#### Supplied entries ####

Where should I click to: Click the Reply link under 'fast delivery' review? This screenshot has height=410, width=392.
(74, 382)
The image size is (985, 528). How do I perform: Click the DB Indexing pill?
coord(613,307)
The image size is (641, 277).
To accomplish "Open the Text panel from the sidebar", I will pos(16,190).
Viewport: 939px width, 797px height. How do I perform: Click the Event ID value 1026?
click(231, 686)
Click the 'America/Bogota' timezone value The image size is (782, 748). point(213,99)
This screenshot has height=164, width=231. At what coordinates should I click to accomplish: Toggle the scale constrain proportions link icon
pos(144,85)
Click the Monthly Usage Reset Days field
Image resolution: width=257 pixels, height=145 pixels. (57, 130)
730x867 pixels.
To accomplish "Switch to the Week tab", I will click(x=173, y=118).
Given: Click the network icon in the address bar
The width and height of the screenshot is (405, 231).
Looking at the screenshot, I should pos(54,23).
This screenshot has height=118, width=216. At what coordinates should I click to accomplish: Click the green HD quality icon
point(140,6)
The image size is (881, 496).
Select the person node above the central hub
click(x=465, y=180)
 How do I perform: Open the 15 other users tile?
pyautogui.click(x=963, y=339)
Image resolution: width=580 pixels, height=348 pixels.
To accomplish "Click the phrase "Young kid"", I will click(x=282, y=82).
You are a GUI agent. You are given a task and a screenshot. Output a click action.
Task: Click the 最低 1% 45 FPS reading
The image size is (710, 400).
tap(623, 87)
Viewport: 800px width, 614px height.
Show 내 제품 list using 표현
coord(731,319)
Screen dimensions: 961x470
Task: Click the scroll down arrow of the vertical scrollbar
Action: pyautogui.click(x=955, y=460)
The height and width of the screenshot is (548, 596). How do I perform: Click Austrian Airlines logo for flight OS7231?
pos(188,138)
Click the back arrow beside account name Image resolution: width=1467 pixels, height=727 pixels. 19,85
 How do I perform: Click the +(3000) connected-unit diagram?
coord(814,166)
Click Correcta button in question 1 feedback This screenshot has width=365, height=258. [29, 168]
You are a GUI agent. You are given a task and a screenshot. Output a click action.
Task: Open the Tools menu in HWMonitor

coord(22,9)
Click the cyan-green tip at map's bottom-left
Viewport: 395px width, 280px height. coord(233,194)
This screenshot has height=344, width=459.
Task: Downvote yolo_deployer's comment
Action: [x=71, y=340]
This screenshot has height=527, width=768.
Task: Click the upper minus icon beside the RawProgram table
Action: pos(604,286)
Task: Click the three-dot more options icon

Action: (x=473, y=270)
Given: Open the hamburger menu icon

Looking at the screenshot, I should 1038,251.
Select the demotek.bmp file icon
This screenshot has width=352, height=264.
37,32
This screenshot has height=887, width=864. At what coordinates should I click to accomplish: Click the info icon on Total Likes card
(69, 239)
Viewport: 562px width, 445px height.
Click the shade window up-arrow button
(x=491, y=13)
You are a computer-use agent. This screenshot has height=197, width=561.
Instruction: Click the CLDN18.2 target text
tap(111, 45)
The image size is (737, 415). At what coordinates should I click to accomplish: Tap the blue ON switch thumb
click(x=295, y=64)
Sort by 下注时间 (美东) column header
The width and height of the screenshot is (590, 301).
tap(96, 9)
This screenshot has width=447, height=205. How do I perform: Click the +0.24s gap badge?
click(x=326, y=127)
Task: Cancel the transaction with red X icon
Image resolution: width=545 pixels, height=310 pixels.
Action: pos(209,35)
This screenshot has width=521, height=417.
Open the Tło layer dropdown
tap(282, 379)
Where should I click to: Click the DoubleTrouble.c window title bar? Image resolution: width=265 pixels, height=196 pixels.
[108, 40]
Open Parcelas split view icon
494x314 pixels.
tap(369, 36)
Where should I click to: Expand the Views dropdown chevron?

####

- Work instruction -
Locate the lines above that contain "will" and copy them.

- Problem solution -
To accomplish "Open the Text panel from the sidebar", I will pos(16,190).
To accomplish "Switch to the Week tab", I will click(x=173, y=118).
To accomplish "Click the phrase "Young kid"", I will click(x=282, y=82).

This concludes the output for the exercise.